My name is Lena. I have been reading your site about dog aggression. I have a 1 year old large munsterlander, who shows way too many signs of aggression. When he was six months, he nipped our friends young son. He was alright, but it greatly concerned us. Ever since then, we have been trying to destroy those signs of aggression, but it has been difficult. He is a baby to everyone in our family. He has never shown aggression to any of us. We can steal his food, mess around with him, scold him, wake him up, or whatever and he never growls or anything. For this reason, I feel that our dog, Radar, may not be dominance aggressive. I think he is more fear or territorial aggressive. But he has never been abused by anyone, and doesn't really show any signs of being fearful, but more insecure and nervous. The people he is most aggressive to is children. Especially children who come into our home. On walks, any adults he sees, he is fine and friendly with them, and the same goes for dogs. But if we are just standing on the street and a child walks by, not even towards us, he may start growling. This confuses me greatly. Other times he can say hi to children and be perfectly good. The biggest problem is in our home. When kids come over, even as old as 14 or 15, our dog grows very weary of them. He will slink around and has a nervous, distrusting look in his eyes. This scares us all very much. But sometimes, some kids will come over and he will be perfectly fine and normal. But if he is started, he can growl and snap, or if he is approached or bothered. Sometimes, when kids come into our house, and he does not realize they are there for a while, he will bark and growl and get very aggressive when he realizes they are in our home. Also, it seems like at night, he is most untrustworthy. It is his unpredictable and inconsistent behavior that worries us. He is extremely sweet to us, but still can be a handful. He has a lot of energy and is a big dog. When we are gone, he will chew up shoes or steal things off the counter. This behavior, however, is not as big as a concern to us as that of his aggression. We have a dog behaviorist working with us, and he seems to know what he is talking about. But his aggression, none the less is a huge scare.

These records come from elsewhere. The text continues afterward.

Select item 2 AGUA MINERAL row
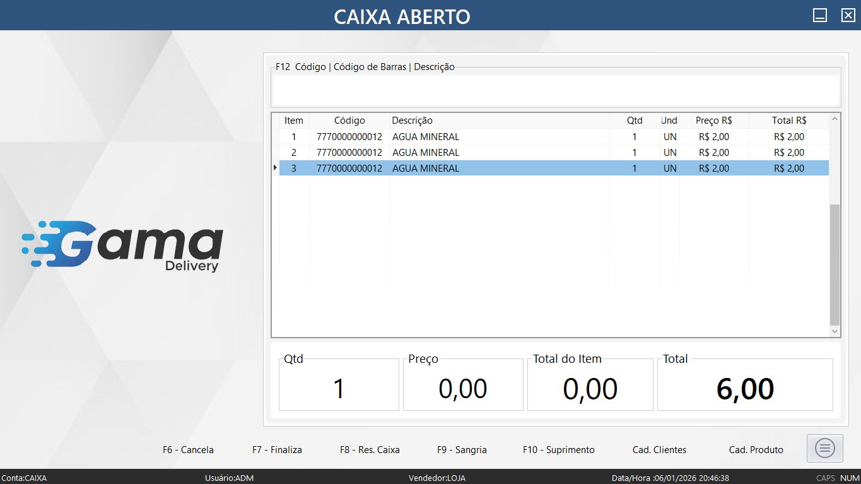This screenshot has width=861, height=484. (x=426, y=153)
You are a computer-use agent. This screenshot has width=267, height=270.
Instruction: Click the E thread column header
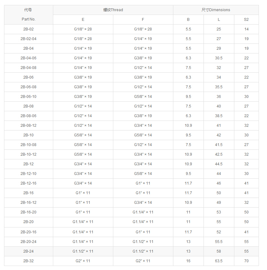point(83,20)
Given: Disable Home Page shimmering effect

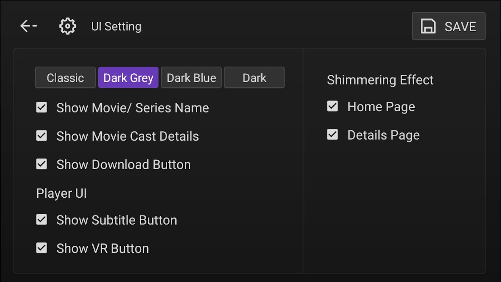Looking at the screenshot, I should pos(332,106).
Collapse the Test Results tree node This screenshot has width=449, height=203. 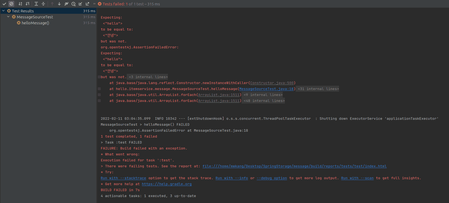4,11
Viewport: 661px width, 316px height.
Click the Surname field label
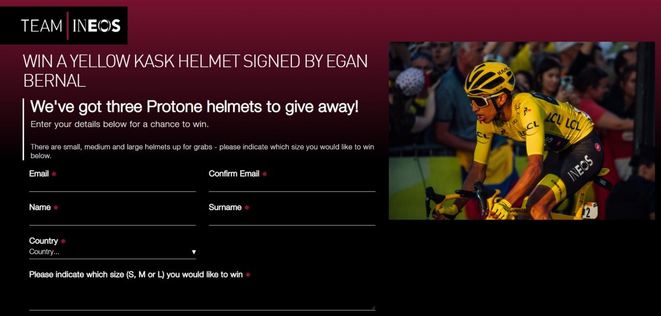point(225,207)
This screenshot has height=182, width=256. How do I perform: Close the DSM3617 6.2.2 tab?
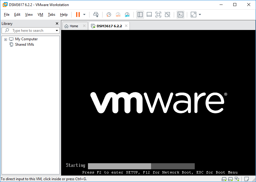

As of now, we are working to ensure that we are dominant. We also have strangers shower him with treats when they come over (he is a very skinny, but big boy). When anyone comes to our house, we will send him to his "spot" in the separate room where he can see everyone but is undisturbed. He stays there for 5-10 min. and is then released and given treats. If he misbehaves, we grab him firmly and scold him loudly, then throw him out the door and leave him outside for a little.

We LOVE our dog to death, but his aggression is awful, especially when our other dog is SO well behaved. We are more that willing to do anything it takes to fix this problem. Any advice would be wonderful!

Thank you so much.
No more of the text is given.